No se atrevía a pensarlo.

Y cuando miraba a aquellas personas conmocionadas sufría con ellas. Ah, cómo odiaba a aquel hombre. Hizo un pacto consigo misma: costara lo que costase, el tipo no iba a escapar.

– De acuerdo, los ayudaré. Mi hermano es agente de policía. Bien es verdad que está en Tráfico, pero podemos hacer que emita una orden de busca y captura. Hay posibilidades. Podemos distribuir el mensaje por todo el país en nada de tiempo. Tengo la matrícula de su furgoneta. Puedo describirlo todo con bastante exactitud.

Pero la mujer que tenía delante sacudió la cabeza. Deseaba hacerlo, pero no se atrevía.

– Le he dicho antes que no podía decírselo a nadie, y lo ha prometido -dijo por fin-. Quedan cuatro horas para que cierren los bancos, y para entonces debemos reunir un millón en metálico.
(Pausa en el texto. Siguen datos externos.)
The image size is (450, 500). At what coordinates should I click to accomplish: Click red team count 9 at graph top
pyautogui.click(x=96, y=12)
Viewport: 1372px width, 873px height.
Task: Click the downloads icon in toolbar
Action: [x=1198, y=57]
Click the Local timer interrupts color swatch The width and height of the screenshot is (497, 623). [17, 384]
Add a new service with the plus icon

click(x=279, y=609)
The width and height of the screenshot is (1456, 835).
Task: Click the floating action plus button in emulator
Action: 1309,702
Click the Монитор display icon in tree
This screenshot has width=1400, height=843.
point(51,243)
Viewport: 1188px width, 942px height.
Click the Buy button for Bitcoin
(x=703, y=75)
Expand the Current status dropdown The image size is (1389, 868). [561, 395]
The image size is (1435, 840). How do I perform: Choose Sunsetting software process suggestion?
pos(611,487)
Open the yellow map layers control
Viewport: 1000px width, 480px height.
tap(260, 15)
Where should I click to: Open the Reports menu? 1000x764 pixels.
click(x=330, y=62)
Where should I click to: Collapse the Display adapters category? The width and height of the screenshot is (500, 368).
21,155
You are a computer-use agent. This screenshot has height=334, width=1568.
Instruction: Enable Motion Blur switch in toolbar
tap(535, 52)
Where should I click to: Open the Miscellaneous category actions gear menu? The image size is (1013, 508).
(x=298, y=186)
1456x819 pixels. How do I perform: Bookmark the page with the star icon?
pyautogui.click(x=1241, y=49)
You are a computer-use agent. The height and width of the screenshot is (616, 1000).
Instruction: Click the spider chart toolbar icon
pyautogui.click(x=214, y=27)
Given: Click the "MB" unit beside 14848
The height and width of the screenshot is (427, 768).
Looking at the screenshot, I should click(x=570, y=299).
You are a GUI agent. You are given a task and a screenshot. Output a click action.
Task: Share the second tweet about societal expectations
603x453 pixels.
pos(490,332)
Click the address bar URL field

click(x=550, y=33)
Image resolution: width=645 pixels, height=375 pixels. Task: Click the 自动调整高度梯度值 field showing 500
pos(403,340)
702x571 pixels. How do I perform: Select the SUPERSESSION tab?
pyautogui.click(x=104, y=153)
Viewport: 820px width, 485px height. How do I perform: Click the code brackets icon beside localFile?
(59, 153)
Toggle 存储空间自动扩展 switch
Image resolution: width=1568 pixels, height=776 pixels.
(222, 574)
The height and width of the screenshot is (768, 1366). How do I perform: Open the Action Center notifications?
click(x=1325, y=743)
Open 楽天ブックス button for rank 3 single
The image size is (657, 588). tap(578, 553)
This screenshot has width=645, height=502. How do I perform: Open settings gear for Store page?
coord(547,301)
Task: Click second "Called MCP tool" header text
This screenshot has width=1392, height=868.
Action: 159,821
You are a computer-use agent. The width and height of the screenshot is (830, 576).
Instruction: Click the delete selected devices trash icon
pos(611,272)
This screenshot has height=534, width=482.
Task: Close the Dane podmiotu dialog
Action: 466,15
No podemos quedarnos más tiempo aquí.

– Escuche: se tarda menos de cuatro horas en llegar a su casa si salimos ahora.

Rakel volvió a sacudir la cabeza.

– ¿Por qué cree que habrá llevado allí a los niños? Sería la mayor estupidez que podría cometer. Mis hijos pueden estar en cualquier parte de Dinamarca. Puede haber pasado la frontera con ellos. En Alemania tampoco hay nadie que controle nada. ¿Comprende lo que quiero decir?

Isabel asintió con la cabeza.

– Sí, tiene razón.

Miró al hombre.

– ¿Tiene un móvil?

El hombre sacó un teléfono del bolsillo.

– Este -dijo.

– ¿Y está cargado?

El hombre hizo un gesto afirmativo.

– Y usted ¿tiene también otro, Rakel?

– Sí -respondió la mujer.

– ¿Y si nos dividimos en dos grupos? Joshua intenta conseguir el millón y nosotras dos salimos en coche para Selandia. ¡Ya!

Los dos cónyuges se miraron un momento. Qué bien entendía a aquella pareja. Isabel no tenía hijos, y aquello le causaba pesar. ¿Qué debía de sentirse, entonces, al confrontarse con perder quizá los que se tenían? ¿Qué debía de sentirse cuando la decisión dependía de uno mismo?

– Nos hace falta un millón -dijo el hombre-. La empresa vale mucho más, pero no podemos ir sin más al banco y hacer que nos den el dinero, y desde luego no en metálico. Quizá fuera posible hace uno o dos años, cuando corrían mejores tiempos, pero no ahora. Por eso tenemos que recurrir a la comunidad, y es muy arriesgado; aun así, es lo único que podemos hacer para reunir esa suma.

La miró con ojos penetrantes. Su respiración era irregular, tenía los labios algo azulados.

– A menos que pueda ayudarnos. Creo que podría hacerlo, si quisiera.

En aquel momento, Isabel vio por primera vez al hombre oculto detrás de aquel que era conocido por lo bien que lleva su negocio. Uno de los mejores ciudadanos del Ayuntamiento de Viborg.

– Llame a sus superiores -continuó con la mirada triste- y pídales que llamen a la Agencia Tributaria. Diga que hemos pagado por error y que tienen que volver a transferir el dinero a nuestras cuentas inmediatamente. ¿Puede hacerlo?

Y de pronto tenía la pelota sobre su tejado.

Cuando tres horas antes entró a trabajar seguía sintiéndose desorientada. Indispuesta y de mal humor. La autocompasión había sido su fuerza motriz. Ahora no podía ni recordar aquellos sentimientos, aunque lo hubiera querido, porque en aquel momento lo podía todo, lo quería todo. Aunque le costara el empleo.

Aunque le costara más que eso.

– Voy a ponerme aquí al lado -dijo-. Procuraré hacerlo tan deprisa como pueda, pero va a llevar su tiempo.